- Task item A
In the post about making whey, how much yogurt did the writer use for the demonstration?
- Task item B
Render this sentence from the post about making whey into Spanish: "Today, friends, I have a little surprise for you."
- Task item C
Extend the post about making whey, picking up right after its final sentence.

Making whey couldn't be easier.  We usually refer our friends to a little tutorial in a post about how to make your own greek yogurt.  Today, friends, I have a little surprise for you.  I recently whipped up a little video tutorial on how to make whey!

So, sit back, relax, and enjoy a sweet little ditty by Jolie Holland while learning about making whey.  I would like to apologize for my hands, as they seemed to get in the way a bit – the little scene stealers!

**Please note that I only used about a cup of yogurt for this demonstration.  This, as well as the fact that I used a tablespoon or two in between takes, can explain the extremely low amount of gathered whey.**


This post shared at these awesome blog carnivals:  Real Food Wednesday, Frugal Days Sustainable WaysWhole Foods Wednesday, Wildcrafting Wednesday,  Make Your Own MondayMore the Merrier Monday, Thank Goodness It’s Monday


  1. Just watched your whey video, THANKS! But, I have a question, the liquid in the bowl from first day of straining, is that different from the liquid in the jar at the end? What can you do with he first liquid? Does that have any use? And last but not least can you use the whey from making mozzarella to ferment with?

    1. I just put the whey that strained off in the bowl into a small mason jar that I store my whey in. Then, when the whey has finished dripping after being hung, I add that to the whey I put into my jar. Make sense? Also, you may use the why from cheese-making for your ferments.

    1. It really is! Sometimes I groan that I have to make some whey, but when the 2 minutes have passed and it is draining in the fridge, I always shake my head and wonder why I procrastinated for so long!

  2. Great video! Thanks a ton. It always helps to see the process no katter how simple it may seem to others. Can’t wait to make fermented condiments!!

- Data provided
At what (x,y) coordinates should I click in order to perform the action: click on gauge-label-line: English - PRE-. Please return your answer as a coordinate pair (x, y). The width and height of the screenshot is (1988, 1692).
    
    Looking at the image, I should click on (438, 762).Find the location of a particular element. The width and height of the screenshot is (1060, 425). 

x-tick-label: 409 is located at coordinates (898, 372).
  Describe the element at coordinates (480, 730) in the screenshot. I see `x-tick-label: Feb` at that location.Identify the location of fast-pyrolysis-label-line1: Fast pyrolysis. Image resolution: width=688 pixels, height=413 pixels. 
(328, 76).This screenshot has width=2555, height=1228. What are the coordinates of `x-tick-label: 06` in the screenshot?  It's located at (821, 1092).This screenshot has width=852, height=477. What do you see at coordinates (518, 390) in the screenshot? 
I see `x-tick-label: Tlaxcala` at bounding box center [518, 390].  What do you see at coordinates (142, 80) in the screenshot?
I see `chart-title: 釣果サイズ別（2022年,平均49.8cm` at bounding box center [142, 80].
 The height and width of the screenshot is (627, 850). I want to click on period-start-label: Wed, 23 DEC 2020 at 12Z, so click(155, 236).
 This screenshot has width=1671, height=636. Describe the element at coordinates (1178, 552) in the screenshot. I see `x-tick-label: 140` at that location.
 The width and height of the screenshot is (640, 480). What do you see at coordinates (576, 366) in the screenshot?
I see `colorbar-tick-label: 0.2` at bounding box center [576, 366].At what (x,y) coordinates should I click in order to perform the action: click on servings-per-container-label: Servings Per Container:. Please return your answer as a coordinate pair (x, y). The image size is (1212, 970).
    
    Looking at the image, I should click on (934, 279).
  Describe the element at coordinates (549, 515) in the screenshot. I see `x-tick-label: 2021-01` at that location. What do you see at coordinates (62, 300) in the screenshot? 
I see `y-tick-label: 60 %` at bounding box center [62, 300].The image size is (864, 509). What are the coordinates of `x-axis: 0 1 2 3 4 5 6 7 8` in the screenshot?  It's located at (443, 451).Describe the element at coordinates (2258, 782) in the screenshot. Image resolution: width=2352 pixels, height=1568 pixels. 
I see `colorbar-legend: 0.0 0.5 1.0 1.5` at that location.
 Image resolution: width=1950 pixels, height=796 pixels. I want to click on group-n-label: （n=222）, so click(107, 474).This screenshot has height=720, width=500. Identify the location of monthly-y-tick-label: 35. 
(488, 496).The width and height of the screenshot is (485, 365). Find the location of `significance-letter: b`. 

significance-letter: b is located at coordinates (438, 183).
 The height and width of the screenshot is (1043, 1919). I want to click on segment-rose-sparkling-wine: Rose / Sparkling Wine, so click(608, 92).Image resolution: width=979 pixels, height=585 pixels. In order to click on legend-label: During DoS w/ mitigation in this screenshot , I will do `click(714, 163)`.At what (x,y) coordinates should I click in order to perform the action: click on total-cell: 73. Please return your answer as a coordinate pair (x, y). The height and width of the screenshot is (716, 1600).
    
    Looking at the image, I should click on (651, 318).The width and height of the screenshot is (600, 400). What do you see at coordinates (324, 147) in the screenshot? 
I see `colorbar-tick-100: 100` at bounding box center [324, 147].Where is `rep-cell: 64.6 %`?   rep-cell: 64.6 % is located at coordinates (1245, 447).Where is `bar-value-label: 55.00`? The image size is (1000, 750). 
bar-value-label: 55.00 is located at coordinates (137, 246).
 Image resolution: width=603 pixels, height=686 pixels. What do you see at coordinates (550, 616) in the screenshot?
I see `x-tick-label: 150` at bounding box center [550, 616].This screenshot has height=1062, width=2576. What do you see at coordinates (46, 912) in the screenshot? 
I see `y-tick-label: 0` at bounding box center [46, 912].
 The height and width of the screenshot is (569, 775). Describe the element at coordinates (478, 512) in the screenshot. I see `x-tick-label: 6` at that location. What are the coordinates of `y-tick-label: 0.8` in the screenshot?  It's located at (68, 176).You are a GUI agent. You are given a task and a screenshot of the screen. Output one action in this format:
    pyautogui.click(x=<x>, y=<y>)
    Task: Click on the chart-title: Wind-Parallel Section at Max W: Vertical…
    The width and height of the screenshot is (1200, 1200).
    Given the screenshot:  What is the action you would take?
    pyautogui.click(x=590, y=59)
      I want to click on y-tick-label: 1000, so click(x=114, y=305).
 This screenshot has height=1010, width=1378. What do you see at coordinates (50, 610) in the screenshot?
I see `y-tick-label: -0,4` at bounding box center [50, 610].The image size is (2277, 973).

- Answer space A
About a cup of yogurt.

- Answer space B
Hoy, amigos, tengo una pequeña sorpresa para ustedes.

- Answer space C
  3. this may be a dumb question but does this give food a yogurt-y taste? i’ve never made anything fermented & i’ve been putting it off because i don’t like the taste of yogurt. along the same lines, does the cream cheese you end up with have a yogurt taste to it?

    1. The cream cheese is sour, definitely. Not sure if it is a yogurt flavor, or the sour that I am tasting. My kids don’t like it too, much, so I always eat it.

  4. Ok. If I wasn’t equipped to make my own yogurt for the purpose of making my own whey, what brand of yogurt would you recommend for this operation? Clearly something organic right? I already get Greek yogurt, so I’m thinking that wouldn’t work. Clearly nothing flavoured or sweetened right? Just a plain one?
    Do you have any recommendations?? I’d love to make my own whey, but I have no idea what yogurt to use for it!
    In a quandary here!

    1. You should use plain (unflavored/unsweetened), organic, full fat yogurt. Preferable from grass fed animals. I tend to use Stonyfield Organic as that is the best I can usually find. Do not use Greek yogurt. Greek yogurt has already been strained…which is why it is so thick! Good luck!!!

  5. The video is awesome! The spoon is a nice way to get the last drops and get cream cheese. Could you tell me how long the whey keeps and can you freeze it? Can you freeze cream cheese? Thanks!!

    1. You can keep whey for a long time in the fridge, 6 months or more. And it freezes quite nicely too! I am not experienced with freezing cream cheese but think with higher fat content it would not work out well.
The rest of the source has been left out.